The role of vitamin D on bone microarchitecture and fragility is not clear.

Objective

To investigate whether vitamin D deficiency (25(OH)D <20 ng/mL) increases cortical bone loss and the severity of fractures.

Design

Cross-sectional study of 287 elderly women with at least one prevalent low-impact fracture.

Methods

Biochemistry, X-rays to identify vertebral fractures (VFs) and to confirm non-vertebral fractures (NonVFs), and high-resolution peripheral quantitative computed tomography (HR-pQCT) to evaluate bone microstructure.

Results

Serum 25(OH)D levels were associated with body mass index (BMI: r = −0.161, P = 0.006), PTH (r = −0.165; P = 0.005), CTX (r = −0.119; P = 0.043) and vBMD at cortical bone (Dcomp: r = 0.132; P = 0.033) and entire bone (D100: r = 0.162 P = 0.009) at the distal radius, but not at the tibia. Age and PTH levels were potential confounding variables, but in the multiple linear regressions only BMI (95% CI: 0.11–4.16; P < 0.01), 25(OH)D (95% CI: −0.007 to 1.70; P = 0.05) and CTX (95% CI: −149.04 to 21.80; P < 0.01) predicted Dcomp, while BMI (95% CI: 1.13–4.18; P < 0.01) and 25(OH)D (95% CI: 0.24–1.52; P < 0.01) predicted D100. NonVFs predominated in patients with 25(OH)D <20 ng/mL (P = 0.013).

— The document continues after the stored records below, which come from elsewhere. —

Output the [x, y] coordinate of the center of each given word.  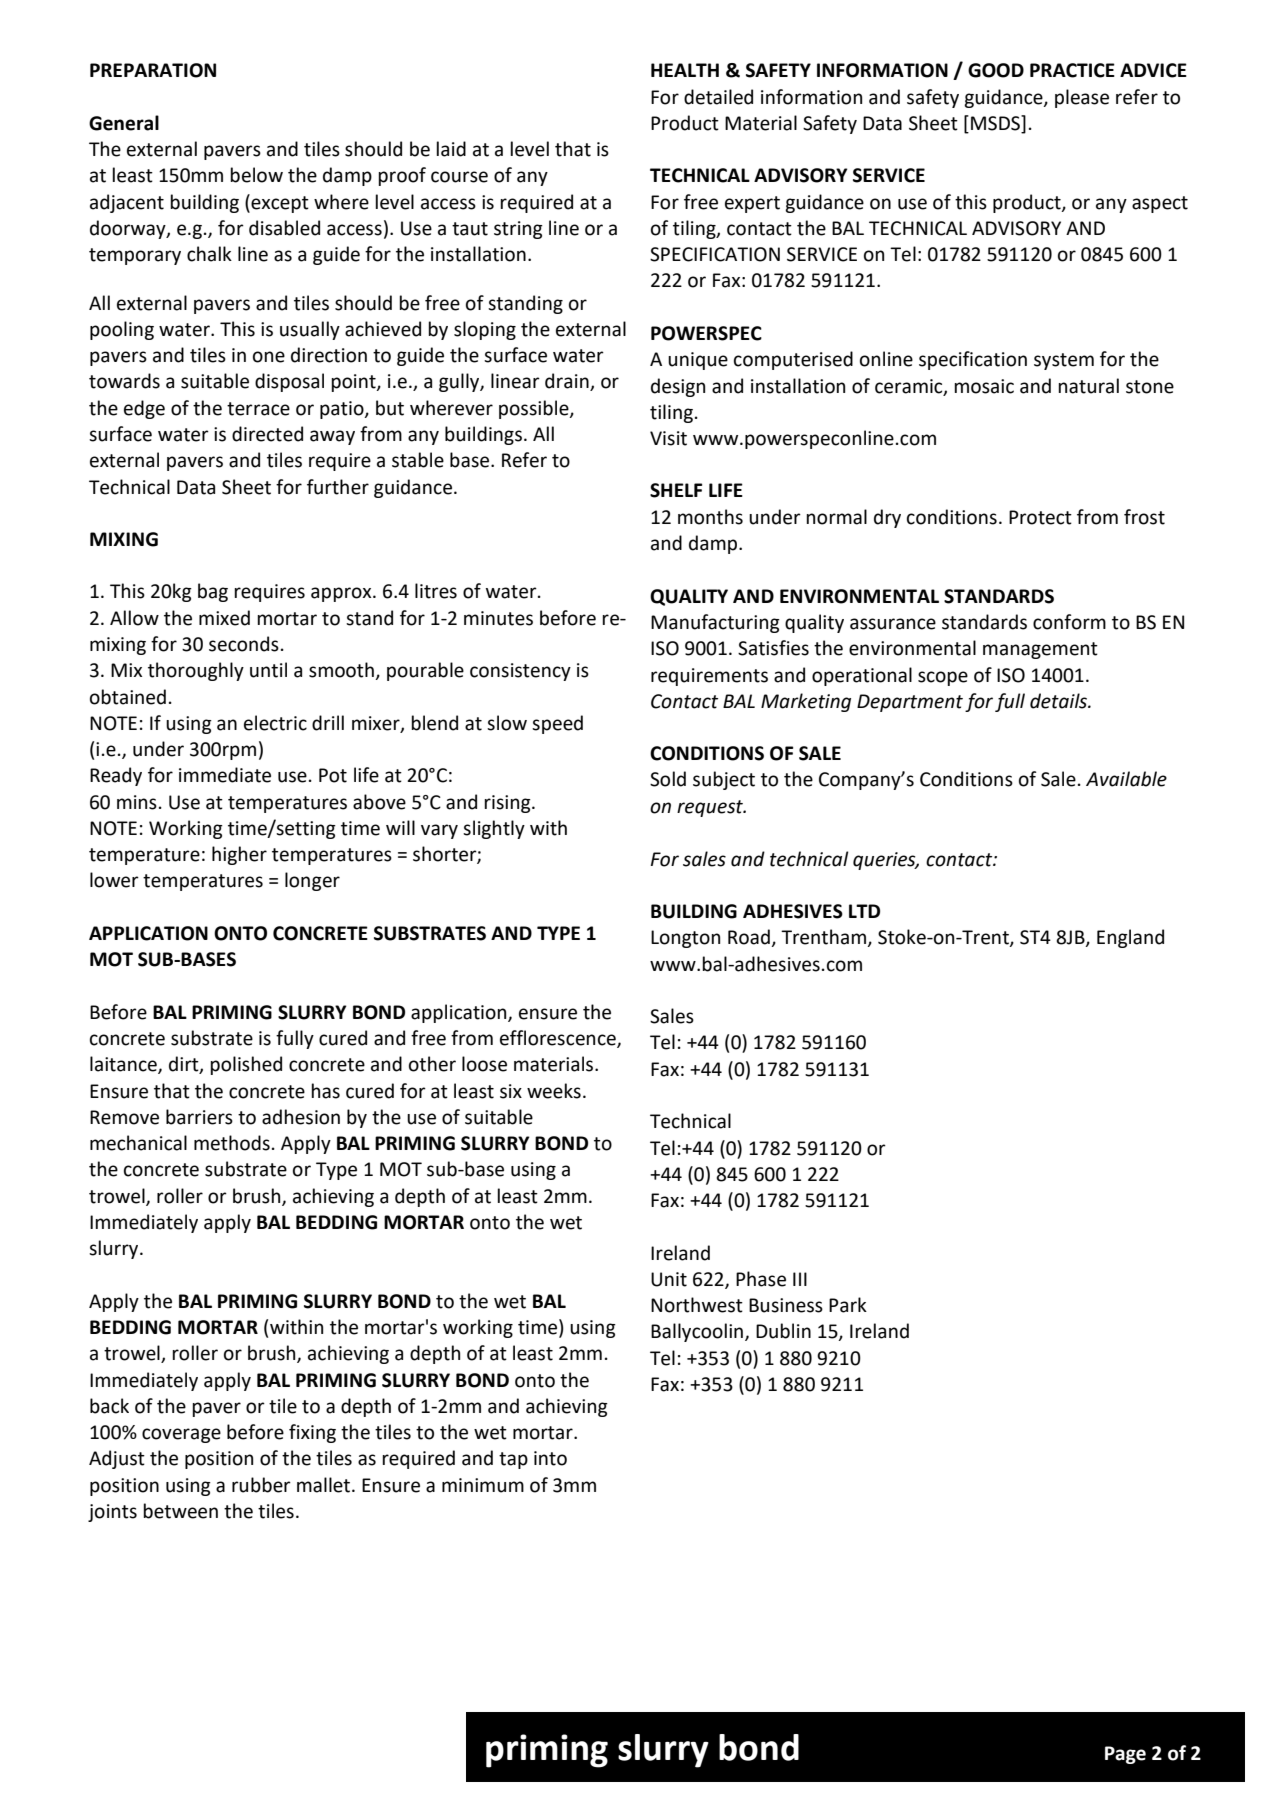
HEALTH [685, 70]
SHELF [676, 490]
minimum [483, 1485]
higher [239, 855]
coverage [181, 1435]
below [256, 175]
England [1130, 938]
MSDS [996, 123]
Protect [1040, 517]
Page [1125, 1755]
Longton [685, 939]
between [180, 1511]
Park [848, 1305]
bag [213, 592]
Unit [669, 1279]
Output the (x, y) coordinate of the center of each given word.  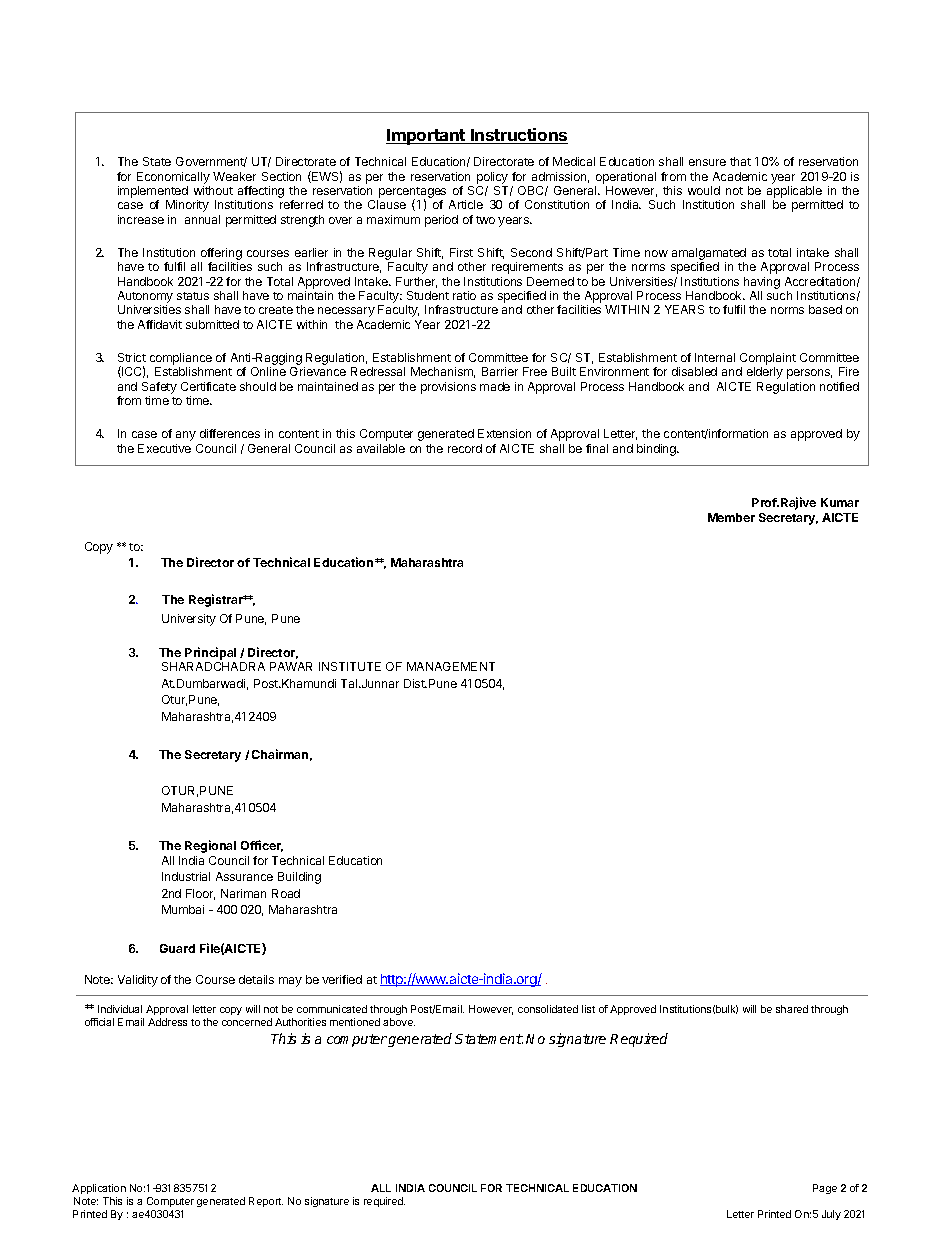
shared (792, 1009)
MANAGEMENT (451, 666)
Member (731, 517)
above (399, 1022)
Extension (504, 433)
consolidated (548, 1009)
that (740, 161)
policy (492, 178)
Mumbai (183, 909)
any (186, 436)
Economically (173, 178)
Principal (210, 653)
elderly (765, 373)
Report (266, 1202)
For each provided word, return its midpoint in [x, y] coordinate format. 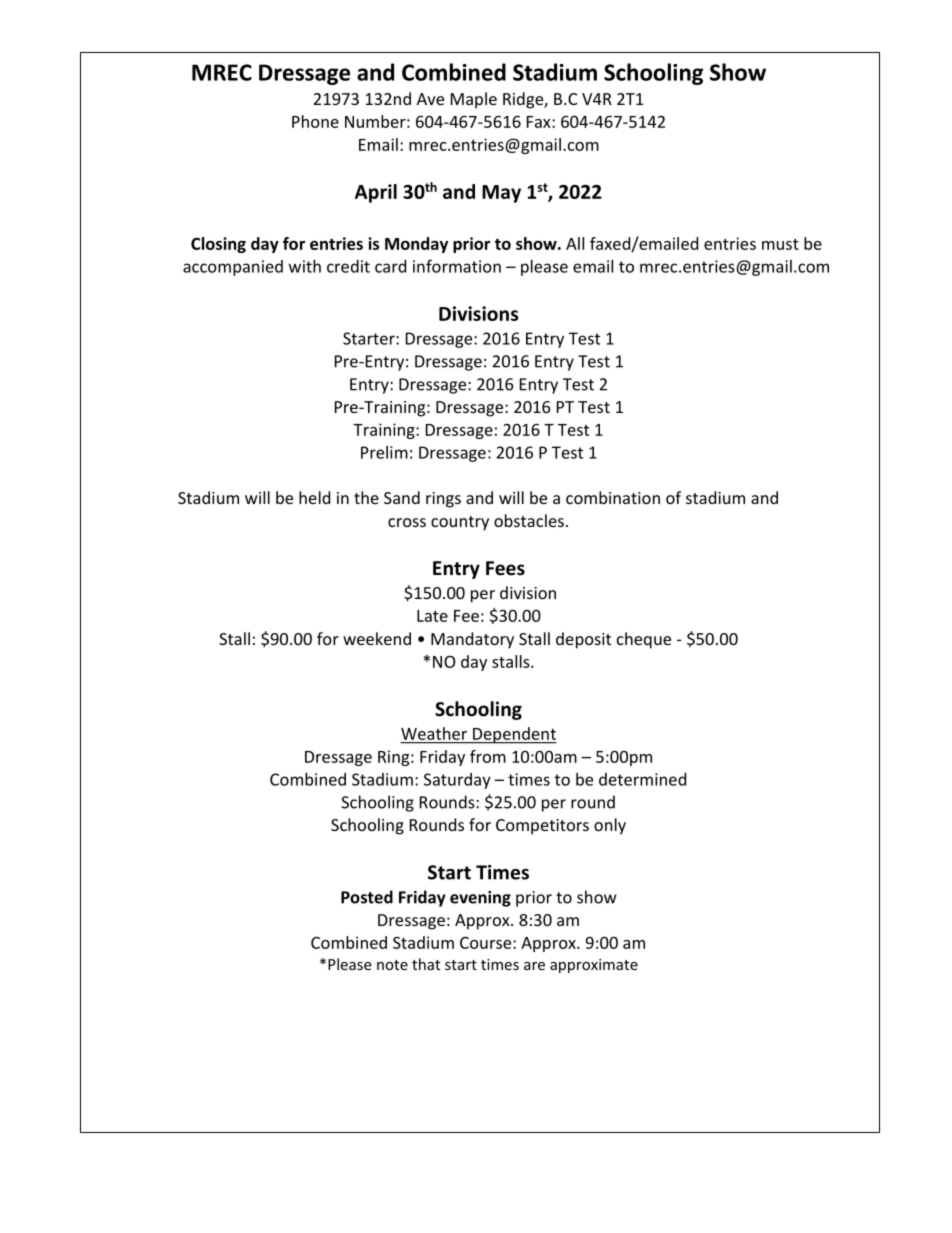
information [457, 266]
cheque [644, 640]
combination [613, 497]
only [610, 826]
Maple [474, 100]
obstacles [529, 520]
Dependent [514, 735]
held [314, 497]
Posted [367, 897]
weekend [377, 638]
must [780, 244]
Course [487, 943]
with [305, 266]
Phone [315, 121]
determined [642, 779]
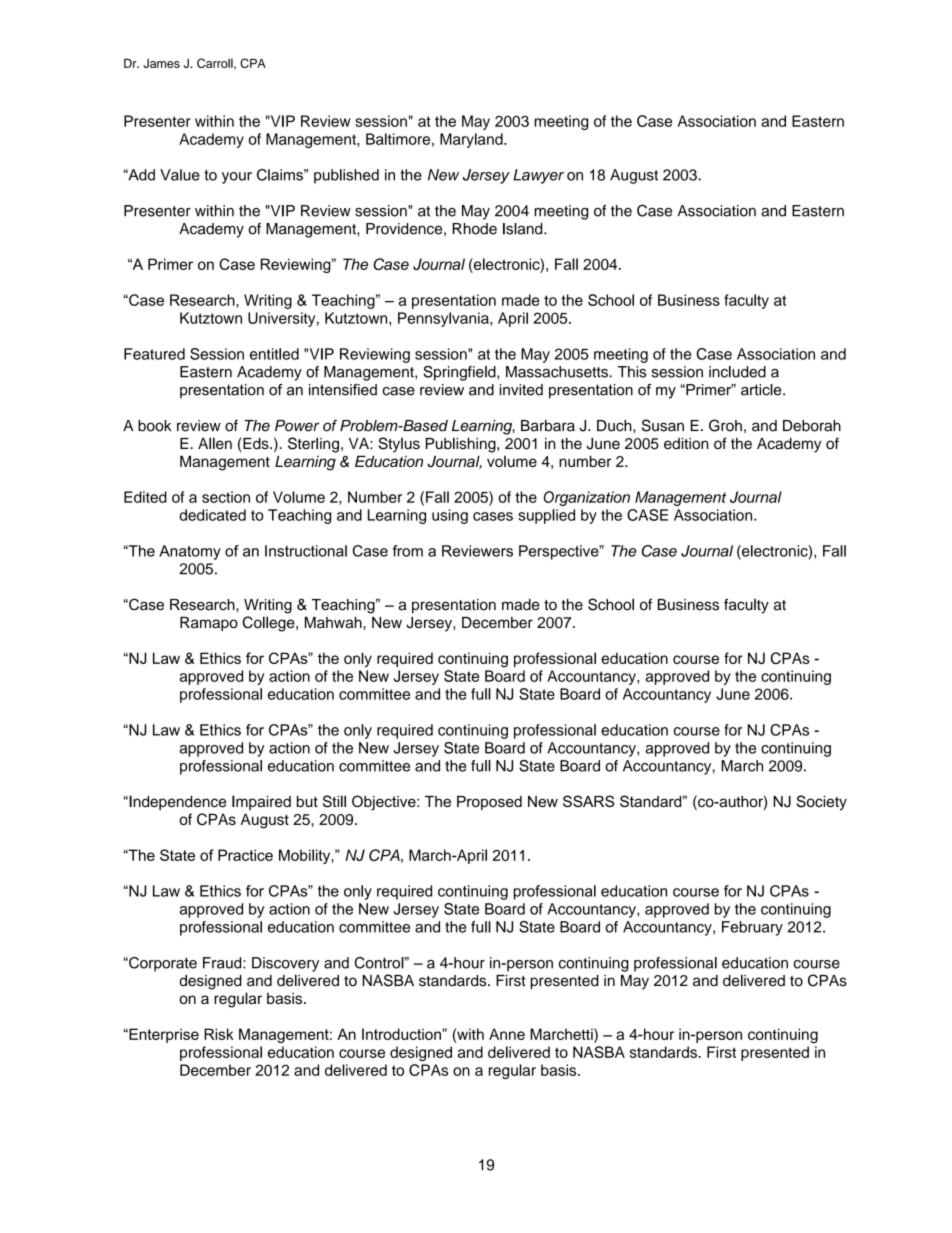 The width and height of the screenshot is (952, 1233). Describe the element at coordinates (472, 140) in the screenshot. I see `Maryland` at that location.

Logistic regression analysis showed a decrease in the likelihood of presenting grade 2–3 VFs/NonVFs for every increase in 25(OH)D (OR = 0.962, 95% CI: 0.940–0.984; P = 0.001), BMI (OR = 0.932, 95% CI: 0.885–0.981; P = 0.007) and D100 at radius (OR = 0.994, 95% CI: 0.990–0.998; P = 0.005).

Conclusion

In elderly patients with prevalent fractures, vitamin D deficiency was associated with cortical bone loss and severity of fractures.